# Report



## Bobby (May 21, 2004)

Lots of new names down here now. For all the older members you know I have had some medical problems that the VA couldn't find. Well my daughter came up with a diagnosis. She told me to have them run a certain test on me. Well it came back positive. For 5 years they have been trying to find out what is wrong with me. I have Bronchiactisis lung damage from what they call MAC disease short for (Mychobacteria). Its like TB but I can't give it to anyone else. They have put me on a strong antibiotic for 9 to 12 months. If I miss one pill I have to start all over for another 9 to 12 months. I am also taking B-12 shots for 5 days straight then weekly. I am feeling better.

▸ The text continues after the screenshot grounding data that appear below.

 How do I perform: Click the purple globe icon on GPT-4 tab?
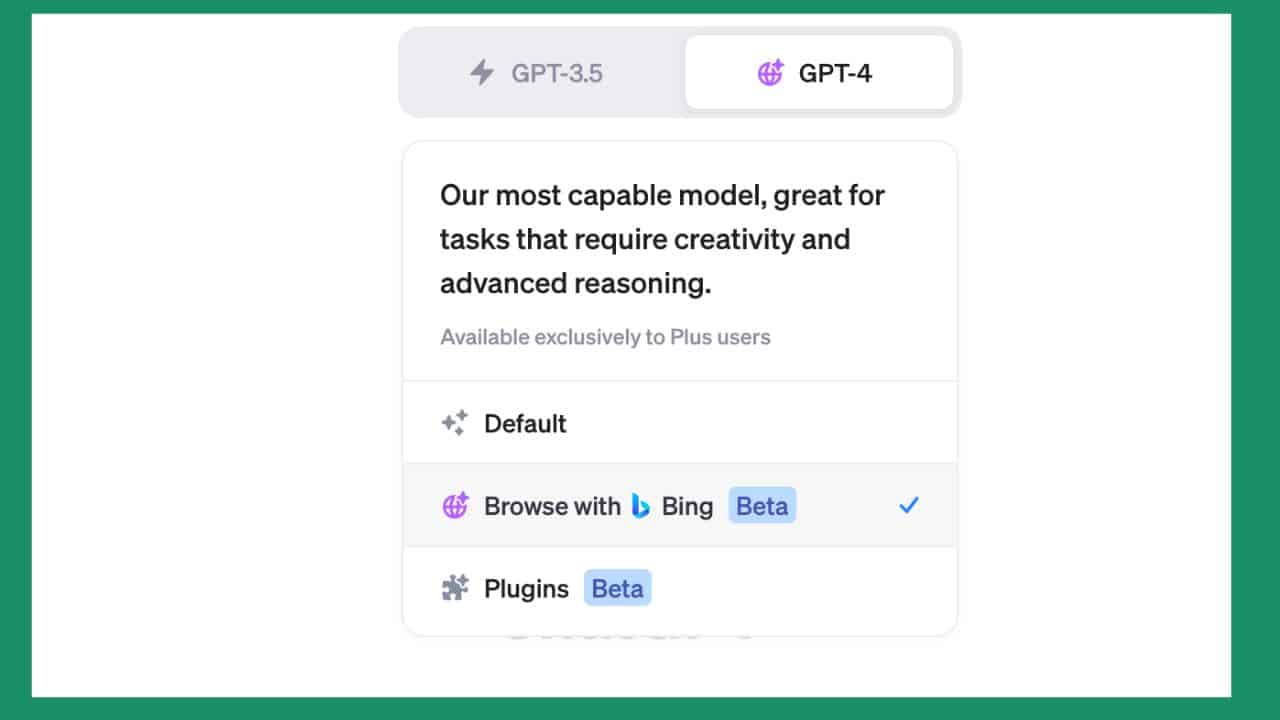click(x=770, y=72)
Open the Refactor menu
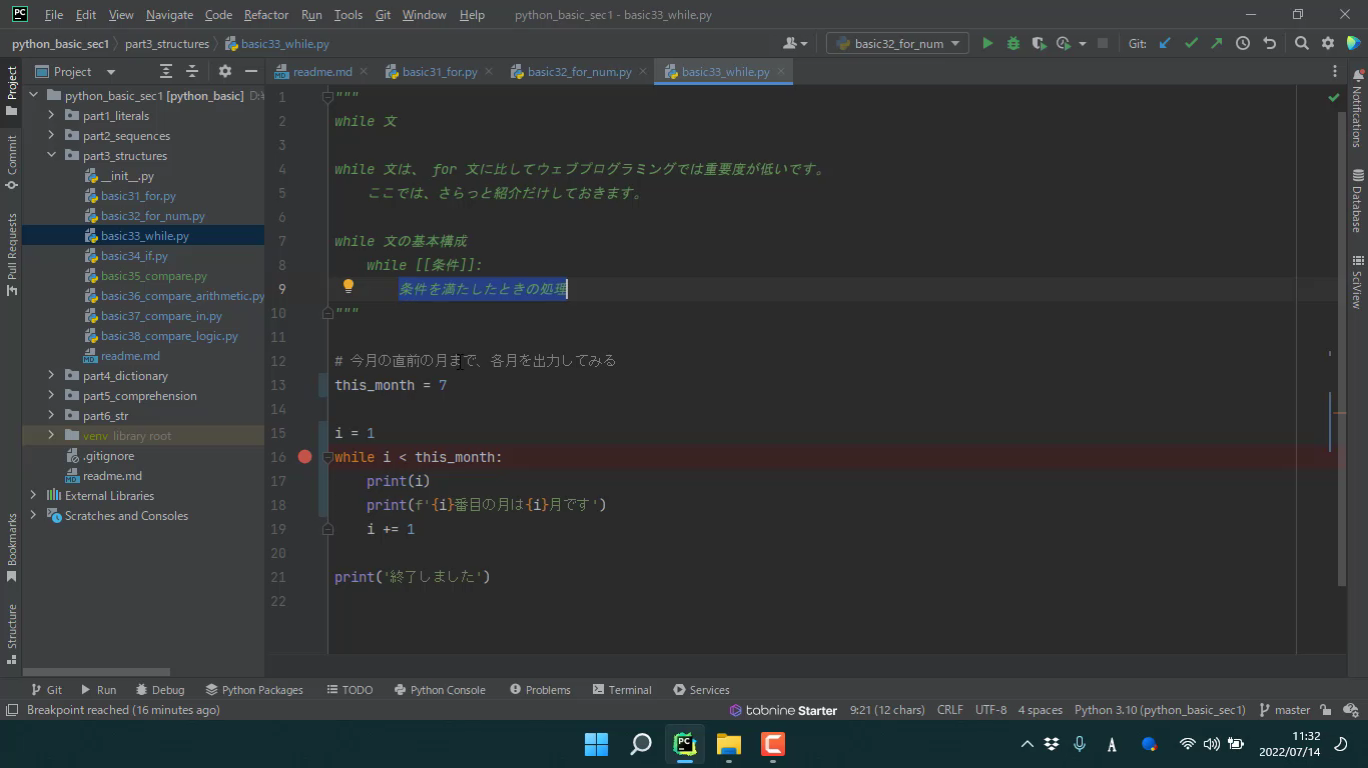The height and width of the screenshot is (768, 1368). tap(266, 15)
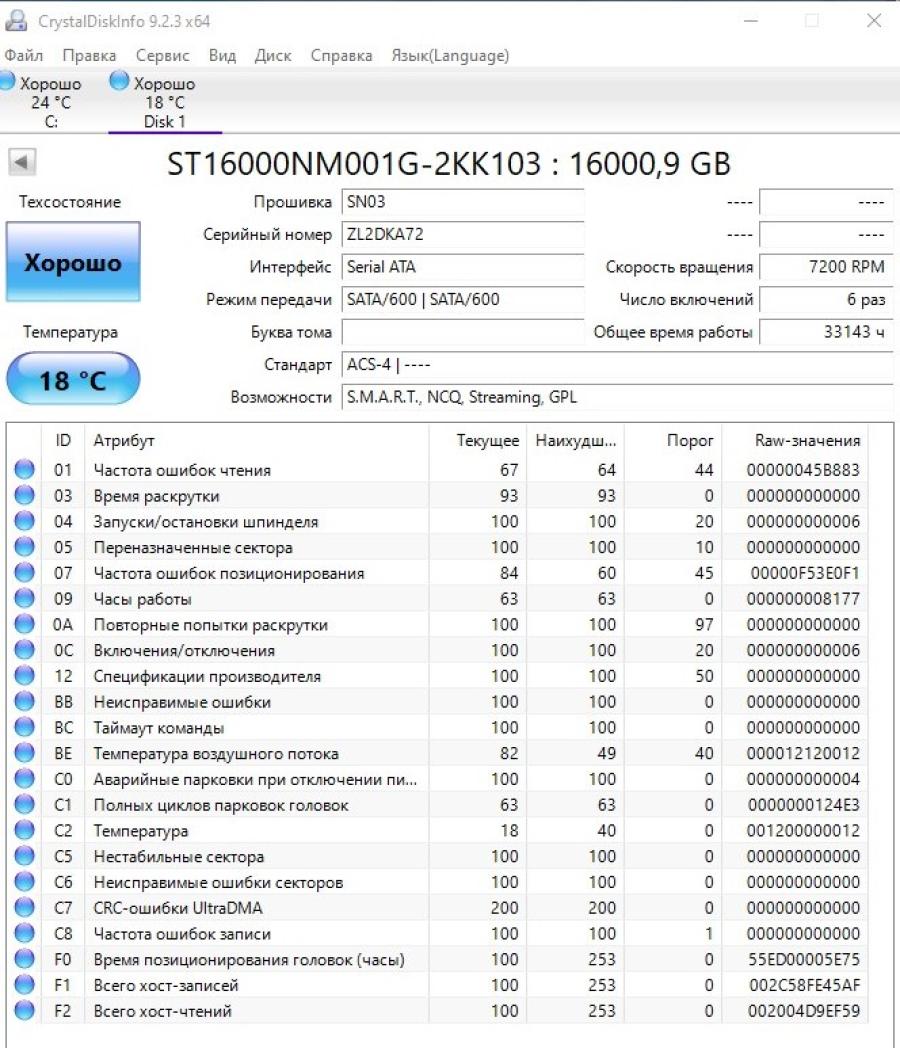
Task: Click status orb for Температура воздушного потока
Action: tap(24, 753)
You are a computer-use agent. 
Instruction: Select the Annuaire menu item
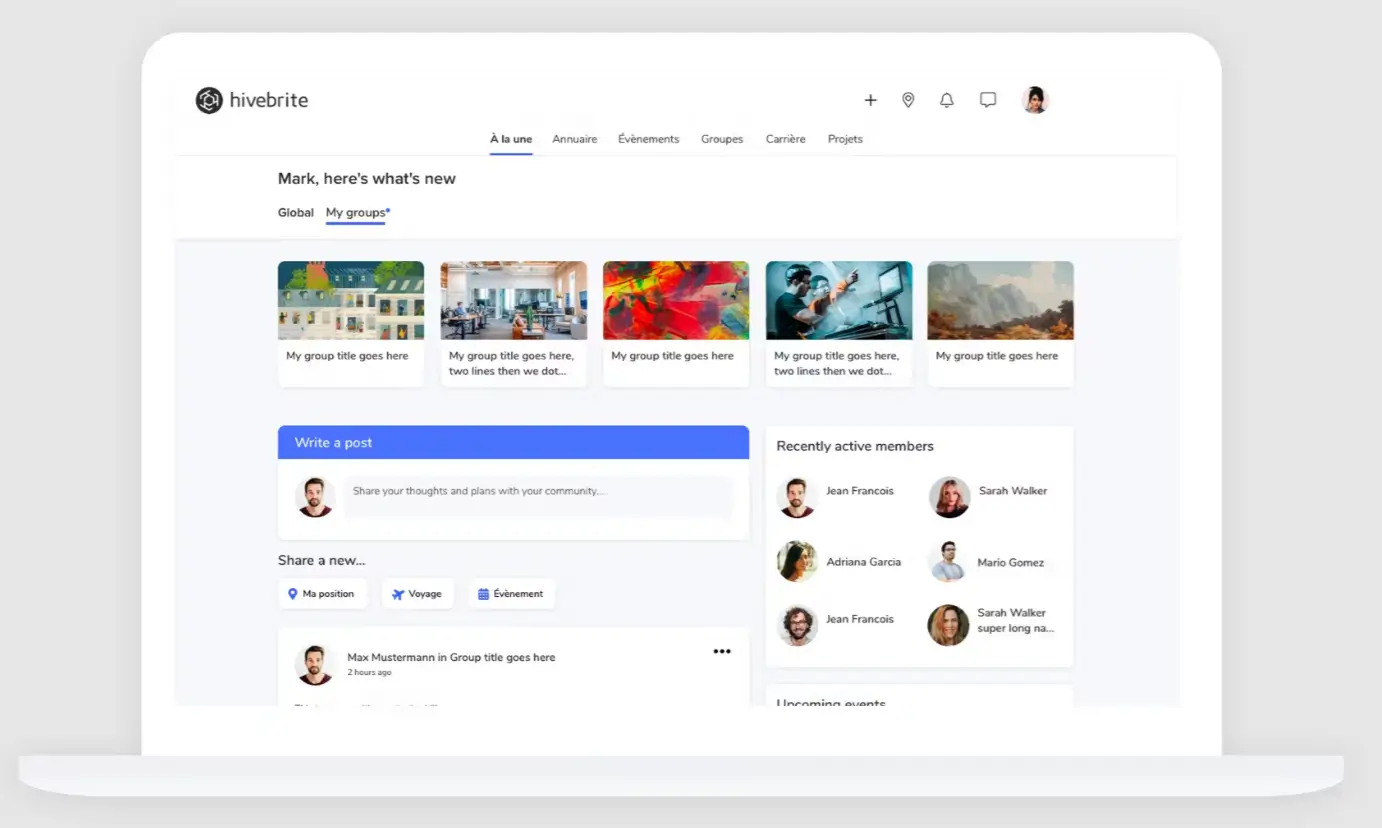(574, 139)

Going on vacation for 8 days tomorrow so will see how good I do.


----------



## Viking48 (Jan 24, 2006)

Bobby, Glad to hear they finally got a diagnosis so you can make some progress and glad you're feeling better. Enjoy your vacation and get healthy.


----------



## bill (May 21, 2004)

Well glad to hear they got you straight. Pack your meds so it's one less thing to worry about on vacation.


----------



## Viking48 (Jan 24, 2006)

BTW - I thought you were always on vacation.


----------



## Tortuga (May 21, 2004)

Danged good news, Bobby. Now they can get you back up to speed again...

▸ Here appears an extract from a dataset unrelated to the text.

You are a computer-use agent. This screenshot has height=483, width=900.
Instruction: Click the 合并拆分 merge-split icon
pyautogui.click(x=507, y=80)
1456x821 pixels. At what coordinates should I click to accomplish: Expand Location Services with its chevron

(and to think...all this time I thought you wuz just old and mean.)...:rotfl:


----------



## Hooked (Oct 15, 2004)

That's great news Bobby!! Glad to hear they finally know the score with a treatment regime going. How can one say enjoy your vacation when you're always on vacation? lol
Hope you continue to feel better and can get to some time in the shop.

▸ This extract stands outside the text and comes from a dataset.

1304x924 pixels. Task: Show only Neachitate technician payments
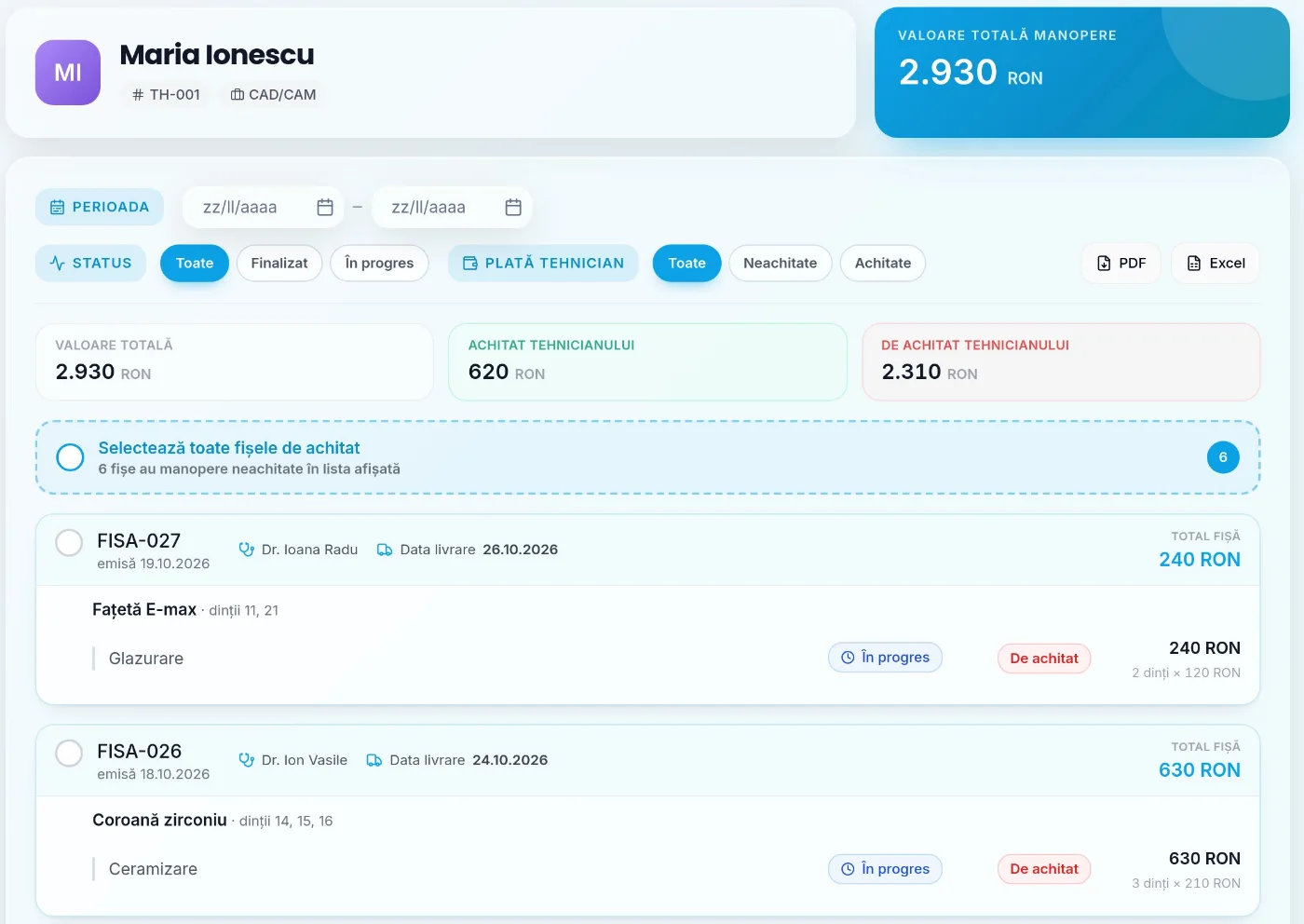pyautogui.click(x=781, y=264)
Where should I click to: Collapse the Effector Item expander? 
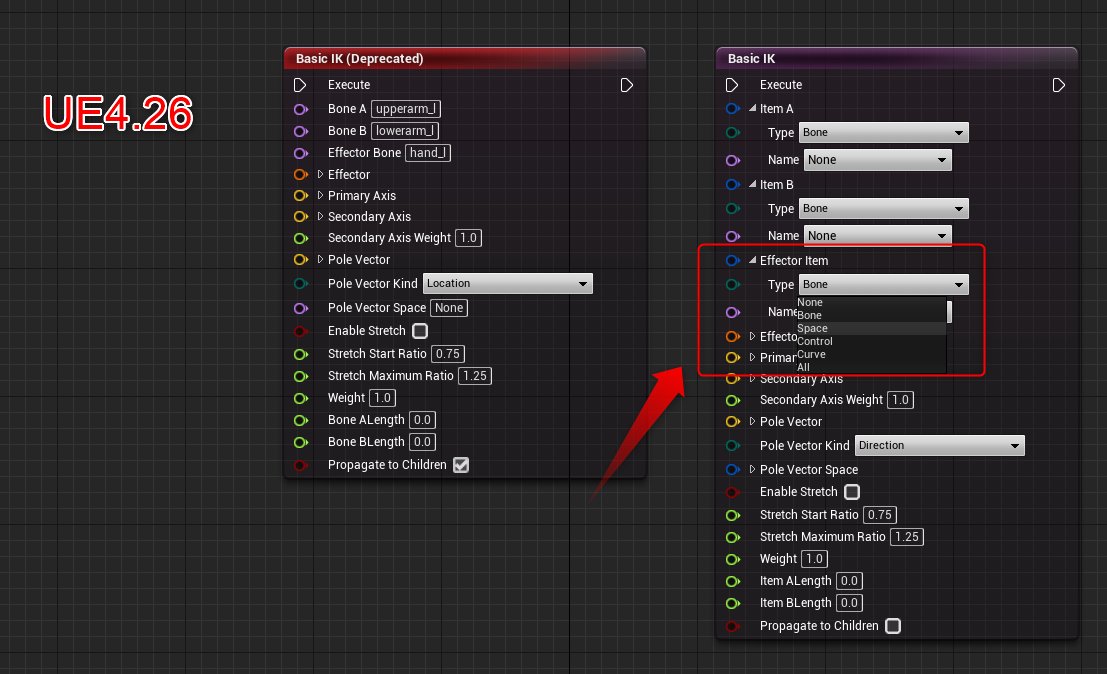(x=752, y=260)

As for the below quote.........



Tortuga said:


> (and to think...all this time I thought you wuz just old and mean.)...:rotfl:


----------



## MT Stringer (May 21, 2004)

Thanks for the report, Bobby. Hope you are on the waay to feeling a lot better.


----------



## Slip (Jul 25, 2006)

Sounds wonderful Bobby. Happy you are doing better. This place has been quite for a long time without you here. I know you've had a rough time for too long. Glad things are looking up for you!


----------



## EndTuition (May 24, 2004)

Good News for sure....


----------



## Robert A. (Jan 8, 2009)

Great news my friend!!!


----------



## FishBone (Oct 11, 2004)

That's great news Bobby.


----------